_About this exercise_.
In the data, find the word "computer" and copy out every line that has it.

_Dataset records_.
.....
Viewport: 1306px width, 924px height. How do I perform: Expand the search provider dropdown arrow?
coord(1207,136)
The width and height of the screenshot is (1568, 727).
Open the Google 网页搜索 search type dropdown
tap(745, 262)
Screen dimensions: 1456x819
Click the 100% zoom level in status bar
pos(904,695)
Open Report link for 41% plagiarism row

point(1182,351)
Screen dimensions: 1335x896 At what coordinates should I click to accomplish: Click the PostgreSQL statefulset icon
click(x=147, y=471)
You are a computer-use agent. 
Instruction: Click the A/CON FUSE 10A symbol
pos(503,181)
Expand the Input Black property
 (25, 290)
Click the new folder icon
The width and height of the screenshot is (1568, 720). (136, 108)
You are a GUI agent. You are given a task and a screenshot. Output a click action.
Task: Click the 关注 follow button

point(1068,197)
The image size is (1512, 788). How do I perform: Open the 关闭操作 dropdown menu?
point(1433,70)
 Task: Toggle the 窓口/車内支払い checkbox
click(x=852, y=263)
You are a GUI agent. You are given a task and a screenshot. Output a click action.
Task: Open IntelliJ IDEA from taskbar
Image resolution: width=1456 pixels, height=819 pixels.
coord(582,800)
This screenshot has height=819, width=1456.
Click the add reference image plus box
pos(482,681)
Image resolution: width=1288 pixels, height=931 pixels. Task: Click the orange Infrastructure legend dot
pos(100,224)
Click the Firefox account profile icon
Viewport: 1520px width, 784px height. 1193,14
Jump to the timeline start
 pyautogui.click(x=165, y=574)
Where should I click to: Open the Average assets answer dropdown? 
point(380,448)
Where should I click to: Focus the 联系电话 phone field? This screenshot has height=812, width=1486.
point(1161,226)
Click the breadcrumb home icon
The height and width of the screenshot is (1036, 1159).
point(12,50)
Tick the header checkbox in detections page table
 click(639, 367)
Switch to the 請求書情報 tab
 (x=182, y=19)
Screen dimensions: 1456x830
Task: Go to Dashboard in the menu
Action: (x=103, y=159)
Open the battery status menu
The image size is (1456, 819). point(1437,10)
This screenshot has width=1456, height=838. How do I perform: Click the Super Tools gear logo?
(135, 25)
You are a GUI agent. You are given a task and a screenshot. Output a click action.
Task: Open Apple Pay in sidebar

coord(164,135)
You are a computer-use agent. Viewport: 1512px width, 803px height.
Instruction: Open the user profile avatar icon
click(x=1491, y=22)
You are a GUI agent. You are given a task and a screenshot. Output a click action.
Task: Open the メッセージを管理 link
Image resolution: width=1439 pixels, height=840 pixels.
.....
_Answer space_.
You are a computer-use agent. 
You are a computer-use agent. Viewport: 1512px width, 803px height.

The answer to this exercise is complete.